■ EXTRACT TO READ
☆ ☆ ☆ ☆

I've spent many years studying children's behavior, trying to better understand how "nature" and "nurture" impact human development and the role of social experience on brain development. Some of this science is featured in the upcoming PBS series, This Emotional Life (airing next week, January fourth through sixth on PBS).
In a relatively short period of time, our society has radically shifted our collective view of childhood--just over a generation ago, the maxim was that children "should be seen and not heard," reflecting relatively little interest in early childhood. Now a great deal of media attention, marketing, and adult conversation is centered about questions regarding the best approaches to parenting. This is a double-edged sword. In some ways, parenting has become a competitive sport, with adult's perceptions of their own competence too closely tied to their children's performance. On the other hand, it does appear to be the case that early childhood is important for human development, and adult attention to the needs of children has lead to improvements in children's health and education. As a scientist, I spend a lot of time studying how and what children are learning as they interact with their parents and others.

☆ ☆ ☆ ☆

■ STORED ROWS
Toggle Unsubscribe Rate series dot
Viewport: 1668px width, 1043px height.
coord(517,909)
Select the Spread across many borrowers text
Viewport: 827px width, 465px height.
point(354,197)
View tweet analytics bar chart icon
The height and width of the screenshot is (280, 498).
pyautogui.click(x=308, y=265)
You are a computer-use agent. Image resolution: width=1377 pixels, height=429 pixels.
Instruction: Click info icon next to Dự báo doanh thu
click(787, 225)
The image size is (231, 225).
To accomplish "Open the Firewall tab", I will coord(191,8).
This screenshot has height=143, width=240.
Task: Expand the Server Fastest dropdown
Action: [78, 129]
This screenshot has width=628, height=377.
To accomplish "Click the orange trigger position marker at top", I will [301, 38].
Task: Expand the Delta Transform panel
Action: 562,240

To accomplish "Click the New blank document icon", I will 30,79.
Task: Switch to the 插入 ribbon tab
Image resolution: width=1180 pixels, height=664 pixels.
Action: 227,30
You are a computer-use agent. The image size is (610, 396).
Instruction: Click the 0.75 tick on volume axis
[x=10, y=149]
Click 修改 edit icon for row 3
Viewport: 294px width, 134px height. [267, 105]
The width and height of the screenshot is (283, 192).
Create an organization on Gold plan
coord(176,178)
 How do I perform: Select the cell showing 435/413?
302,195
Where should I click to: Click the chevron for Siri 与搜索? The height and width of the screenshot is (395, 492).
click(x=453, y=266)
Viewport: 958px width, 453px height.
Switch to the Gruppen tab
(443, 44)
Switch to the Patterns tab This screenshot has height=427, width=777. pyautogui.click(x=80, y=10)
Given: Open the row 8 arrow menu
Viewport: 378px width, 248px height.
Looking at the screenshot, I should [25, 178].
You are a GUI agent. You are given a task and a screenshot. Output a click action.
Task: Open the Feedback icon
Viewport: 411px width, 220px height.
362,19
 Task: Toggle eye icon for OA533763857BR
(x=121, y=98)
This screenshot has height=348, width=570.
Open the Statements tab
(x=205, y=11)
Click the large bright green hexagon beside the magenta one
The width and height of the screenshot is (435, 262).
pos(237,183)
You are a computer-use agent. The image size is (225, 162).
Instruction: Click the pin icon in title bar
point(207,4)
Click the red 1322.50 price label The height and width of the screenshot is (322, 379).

☆ ☆ ☆ ☆

■ STATED GOAL
In the passage on childhood, which days does the PBS series This Emotional Life air? Answer from the passage on childhood alone, not from the material.

■ FINAL ANSWER
January fourth through sixth.